Comprehensive Database for Ryanodine Receptor-1 Related Disorders


Topic:

Other

Poster Number: 206

Author(s):

Tokunbor Lawal, PhD, National Institute of Nursing Research, Willa Riekhof, BS, National Institute of Nursing Research, Pooja Varma, BS, NIH, Nancy Terry, MLS, NIH Library, National Institutes of Health, Alexander Kushnir, MD PhD, NYU, Grossman School of Medicine, Michael Goldberg, MD, RYR-1 Foundation, Andrew Marks, MD, Columbia University College of Physicians and Surgeons, Joshua Todd, PhD, National Institute of Neurological Disorders and Stroke

Approximately 300 pathogenic RYR1 variants have been reported to date accounting for ~30% of congenital myopathies. RYR1 encodes the type one ryanodine receptor (RyR1), a 2.2 megadalton ion channel expressed in skeletal muscle that tightly regulates intracellular calcium flux. Pathogenic RYR1 variants result in a wide spectrum of monoallelic and biallelic congenital, late-onset, and triggered neuromuscular disease phenotypes for which there is no approved treatment. Moreover, the >2000 RYR1 variants of uncertain significance (VUS) present a diagnostic challenge since a majority remain uncharacterized in in vitro model systems, an issue compounded by limited utility of bioinformatic pathogenicity prediction tools for RYR1. In 2017, the RYR-1 Foundation provided seed funding for a RYR1-related disorders database with overarching goals to advance research and therapeutic development, support clinical interpretation, and inform the patient community. Two datasets have since been developed comprising (1) genotype-phenotype data on >2500 affected individuals, and (2) nonclinical data spanning >250 unique RYR1 variants and 16 cellular and animal model systems. Using commercially available variant curation software, human phenotype ontologies linked to RYR1 variants are extracted from published works on an ongoing basis and organized by MedDRA system organ class. A Boolean search strategy is used to extract relevant nonclinical published works from PubMed and EMBASE. The database taxonomy also incorporates genetic, bioinformatic, and structural data on each variant, as available.

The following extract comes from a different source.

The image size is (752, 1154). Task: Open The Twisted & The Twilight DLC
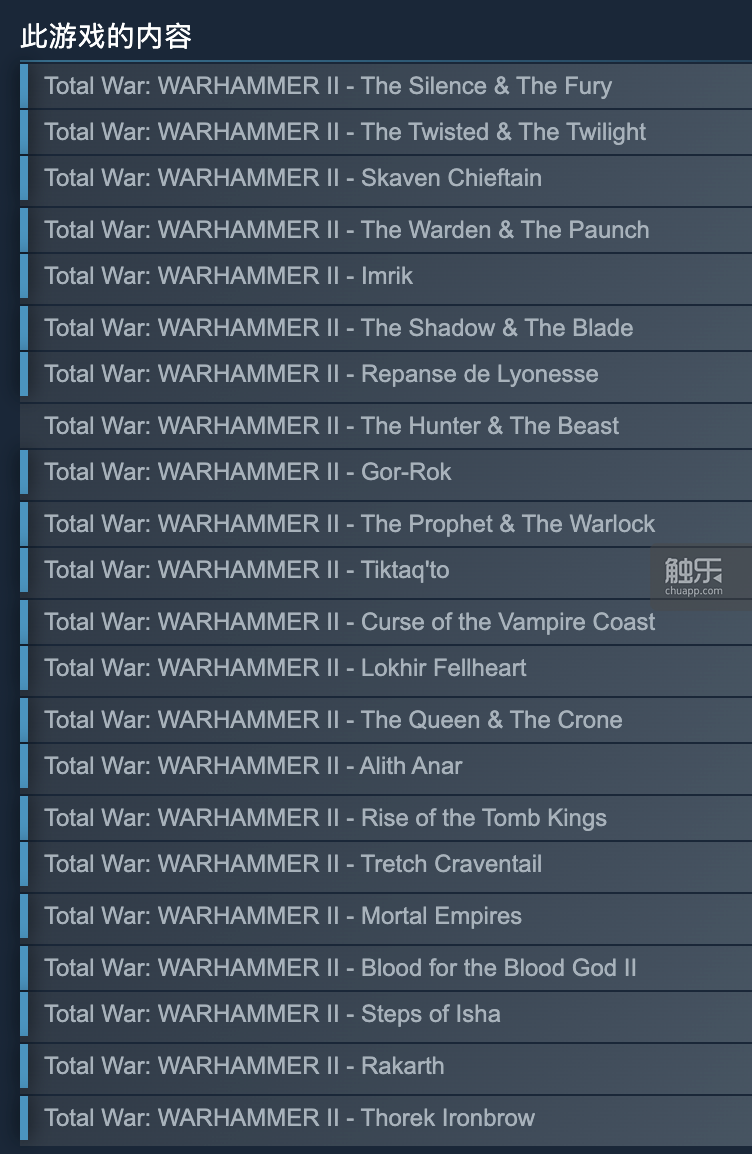tap(386, 132)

Feedback from the patient community, researchers, and medical professionals will be factored into the database build. We intend to leverage our cross-sector collaborative framework (government, academia, nonprofit, and industry) to launch a publicly available online database which will serve as impetus for international research collaboration and enhance clinical trial readiness for RYR1-related disorders.